PROBLEM TO WORK ON:
Format the lines from the first line of the items through the line containing "The height and width of the screenshot is (744, 1000)." as a numbered list, leaving out any blank lines.

INFORMATION PROVIDED:
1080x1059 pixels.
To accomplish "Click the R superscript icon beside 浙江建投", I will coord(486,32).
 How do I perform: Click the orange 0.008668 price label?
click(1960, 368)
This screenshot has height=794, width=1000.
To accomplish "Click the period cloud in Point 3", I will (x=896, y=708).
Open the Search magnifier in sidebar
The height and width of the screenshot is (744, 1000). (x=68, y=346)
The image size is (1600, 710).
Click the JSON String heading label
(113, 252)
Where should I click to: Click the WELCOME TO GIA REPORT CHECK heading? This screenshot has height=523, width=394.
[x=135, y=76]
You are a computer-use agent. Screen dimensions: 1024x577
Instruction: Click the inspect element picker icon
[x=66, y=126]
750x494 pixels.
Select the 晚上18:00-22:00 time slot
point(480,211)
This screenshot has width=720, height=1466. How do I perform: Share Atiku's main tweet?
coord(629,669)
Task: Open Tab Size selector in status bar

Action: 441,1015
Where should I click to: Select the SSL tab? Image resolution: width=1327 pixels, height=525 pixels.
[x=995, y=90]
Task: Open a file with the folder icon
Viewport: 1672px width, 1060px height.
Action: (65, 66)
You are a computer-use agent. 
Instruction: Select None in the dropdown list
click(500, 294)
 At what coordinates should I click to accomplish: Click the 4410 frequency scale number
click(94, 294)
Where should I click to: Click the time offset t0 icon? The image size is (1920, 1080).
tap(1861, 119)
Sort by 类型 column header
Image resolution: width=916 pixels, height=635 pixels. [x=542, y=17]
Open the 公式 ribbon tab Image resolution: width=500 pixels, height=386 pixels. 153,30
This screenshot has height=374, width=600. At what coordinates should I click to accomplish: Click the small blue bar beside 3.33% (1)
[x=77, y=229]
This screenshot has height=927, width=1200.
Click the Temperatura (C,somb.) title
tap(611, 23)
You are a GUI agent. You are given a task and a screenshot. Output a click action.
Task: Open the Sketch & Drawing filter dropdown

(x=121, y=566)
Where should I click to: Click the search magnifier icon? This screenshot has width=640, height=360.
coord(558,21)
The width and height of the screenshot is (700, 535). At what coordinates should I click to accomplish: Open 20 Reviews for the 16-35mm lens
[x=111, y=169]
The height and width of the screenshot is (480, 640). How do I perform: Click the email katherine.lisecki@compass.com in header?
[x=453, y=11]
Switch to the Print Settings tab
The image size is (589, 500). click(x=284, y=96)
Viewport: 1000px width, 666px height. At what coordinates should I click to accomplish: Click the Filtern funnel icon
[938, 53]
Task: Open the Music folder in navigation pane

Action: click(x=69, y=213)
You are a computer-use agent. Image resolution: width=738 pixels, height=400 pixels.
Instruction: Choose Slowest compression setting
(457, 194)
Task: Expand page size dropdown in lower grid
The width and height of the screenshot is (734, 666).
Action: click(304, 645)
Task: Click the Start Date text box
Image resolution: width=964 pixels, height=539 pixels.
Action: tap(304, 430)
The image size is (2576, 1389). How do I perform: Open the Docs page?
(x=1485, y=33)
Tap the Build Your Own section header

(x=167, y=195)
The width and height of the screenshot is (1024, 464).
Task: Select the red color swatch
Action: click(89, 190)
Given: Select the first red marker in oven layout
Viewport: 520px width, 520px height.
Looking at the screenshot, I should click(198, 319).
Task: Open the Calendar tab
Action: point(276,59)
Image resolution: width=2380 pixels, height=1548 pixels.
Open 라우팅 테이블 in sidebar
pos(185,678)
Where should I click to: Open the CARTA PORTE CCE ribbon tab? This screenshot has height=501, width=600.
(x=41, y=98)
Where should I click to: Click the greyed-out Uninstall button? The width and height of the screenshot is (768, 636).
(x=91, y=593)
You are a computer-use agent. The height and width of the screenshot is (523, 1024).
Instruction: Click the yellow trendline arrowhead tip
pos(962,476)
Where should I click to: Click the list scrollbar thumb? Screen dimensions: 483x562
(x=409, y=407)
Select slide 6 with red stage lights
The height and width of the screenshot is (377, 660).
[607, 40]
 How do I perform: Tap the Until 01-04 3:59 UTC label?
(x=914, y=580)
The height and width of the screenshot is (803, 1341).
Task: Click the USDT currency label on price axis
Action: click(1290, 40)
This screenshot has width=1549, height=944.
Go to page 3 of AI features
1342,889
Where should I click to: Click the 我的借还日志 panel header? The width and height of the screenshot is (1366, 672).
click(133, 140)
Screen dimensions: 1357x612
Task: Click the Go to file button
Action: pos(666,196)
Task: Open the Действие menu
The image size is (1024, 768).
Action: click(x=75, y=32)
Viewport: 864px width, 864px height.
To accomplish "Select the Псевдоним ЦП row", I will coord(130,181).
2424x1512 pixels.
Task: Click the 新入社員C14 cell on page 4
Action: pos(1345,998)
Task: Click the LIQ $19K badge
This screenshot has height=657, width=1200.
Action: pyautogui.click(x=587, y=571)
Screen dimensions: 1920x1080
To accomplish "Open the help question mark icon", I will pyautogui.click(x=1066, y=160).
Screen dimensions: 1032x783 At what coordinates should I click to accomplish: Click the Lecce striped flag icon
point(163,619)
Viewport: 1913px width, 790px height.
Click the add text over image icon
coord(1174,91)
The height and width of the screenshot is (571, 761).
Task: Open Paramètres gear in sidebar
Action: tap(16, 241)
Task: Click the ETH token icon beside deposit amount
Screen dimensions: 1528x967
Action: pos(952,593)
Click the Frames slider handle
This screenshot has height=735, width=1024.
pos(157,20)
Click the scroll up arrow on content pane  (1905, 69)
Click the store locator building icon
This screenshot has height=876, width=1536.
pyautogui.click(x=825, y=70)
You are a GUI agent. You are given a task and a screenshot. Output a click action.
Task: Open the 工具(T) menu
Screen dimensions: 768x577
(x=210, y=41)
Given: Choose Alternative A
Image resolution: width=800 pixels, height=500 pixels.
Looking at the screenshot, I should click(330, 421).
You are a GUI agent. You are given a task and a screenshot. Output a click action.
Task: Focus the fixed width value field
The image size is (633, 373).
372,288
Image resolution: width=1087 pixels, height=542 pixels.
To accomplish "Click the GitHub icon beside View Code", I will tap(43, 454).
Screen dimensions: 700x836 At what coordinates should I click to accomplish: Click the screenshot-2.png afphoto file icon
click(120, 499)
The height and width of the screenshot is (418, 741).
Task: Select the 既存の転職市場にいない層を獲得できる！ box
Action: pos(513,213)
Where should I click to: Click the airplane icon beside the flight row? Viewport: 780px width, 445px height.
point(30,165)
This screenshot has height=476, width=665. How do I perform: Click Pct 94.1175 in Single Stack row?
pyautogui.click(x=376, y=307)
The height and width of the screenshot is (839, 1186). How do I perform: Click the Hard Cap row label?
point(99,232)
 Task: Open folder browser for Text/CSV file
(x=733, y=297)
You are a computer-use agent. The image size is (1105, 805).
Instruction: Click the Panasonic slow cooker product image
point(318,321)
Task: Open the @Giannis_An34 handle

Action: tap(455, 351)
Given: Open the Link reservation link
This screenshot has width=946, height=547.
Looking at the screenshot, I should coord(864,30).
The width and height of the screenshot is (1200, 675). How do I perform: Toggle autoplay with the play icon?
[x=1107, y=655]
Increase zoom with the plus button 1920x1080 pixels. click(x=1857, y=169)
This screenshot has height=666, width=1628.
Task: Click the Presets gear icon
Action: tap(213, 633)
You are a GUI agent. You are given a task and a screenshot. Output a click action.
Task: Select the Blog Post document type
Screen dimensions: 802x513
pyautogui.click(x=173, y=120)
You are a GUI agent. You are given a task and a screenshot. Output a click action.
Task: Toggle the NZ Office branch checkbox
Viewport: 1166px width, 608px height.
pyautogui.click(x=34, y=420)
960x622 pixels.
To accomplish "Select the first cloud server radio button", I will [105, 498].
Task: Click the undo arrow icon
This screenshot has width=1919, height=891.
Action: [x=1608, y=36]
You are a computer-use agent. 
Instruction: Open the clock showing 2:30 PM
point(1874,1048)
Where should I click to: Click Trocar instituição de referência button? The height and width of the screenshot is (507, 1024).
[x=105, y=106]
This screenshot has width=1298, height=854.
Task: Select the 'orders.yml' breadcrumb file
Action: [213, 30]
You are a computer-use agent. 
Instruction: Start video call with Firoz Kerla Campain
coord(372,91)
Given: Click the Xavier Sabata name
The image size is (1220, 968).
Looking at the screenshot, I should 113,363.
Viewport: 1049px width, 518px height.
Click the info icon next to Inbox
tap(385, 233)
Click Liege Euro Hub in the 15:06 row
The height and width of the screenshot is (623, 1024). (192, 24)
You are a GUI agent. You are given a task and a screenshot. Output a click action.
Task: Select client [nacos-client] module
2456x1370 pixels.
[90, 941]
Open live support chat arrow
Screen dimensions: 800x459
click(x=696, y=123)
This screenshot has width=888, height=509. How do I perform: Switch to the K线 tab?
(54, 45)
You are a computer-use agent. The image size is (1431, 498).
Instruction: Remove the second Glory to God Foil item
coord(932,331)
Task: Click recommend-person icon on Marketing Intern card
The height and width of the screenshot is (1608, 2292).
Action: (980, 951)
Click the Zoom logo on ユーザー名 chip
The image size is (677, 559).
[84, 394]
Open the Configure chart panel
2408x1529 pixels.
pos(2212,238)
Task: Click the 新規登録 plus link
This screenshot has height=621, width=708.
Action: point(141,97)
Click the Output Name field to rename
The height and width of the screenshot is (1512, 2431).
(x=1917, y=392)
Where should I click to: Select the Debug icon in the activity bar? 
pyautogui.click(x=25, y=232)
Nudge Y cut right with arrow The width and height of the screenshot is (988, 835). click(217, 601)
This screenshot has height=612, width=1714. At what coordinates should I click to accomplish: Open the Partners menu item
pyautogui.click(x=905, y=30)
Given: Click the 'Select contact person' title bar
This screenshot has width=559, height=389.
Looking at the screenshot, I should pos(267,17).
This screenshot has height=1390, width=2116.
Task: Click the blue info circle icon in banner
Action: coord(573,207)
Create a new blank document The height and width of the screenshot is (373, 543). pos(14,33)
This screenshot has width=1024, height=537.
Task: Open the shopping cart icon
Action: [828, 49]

WORKED SOLUTION:
1. 1080x1059 pixels.
2. To accomplish "Click the R superscript icon beside 浙江建投", I will coord(486,32).
3.  How do I perform: Click the orange 0.008668 price label?
4. click(1960, 368)
5. This screenshot has height=794, width=1000.
6. To accomplish "Click the period cloud in Point 3", I will (x=896, y=708).
7. Open the Search magnifier in sidebar
8. The height and width of the screenshot is (744, 1000). (x=68, y=346)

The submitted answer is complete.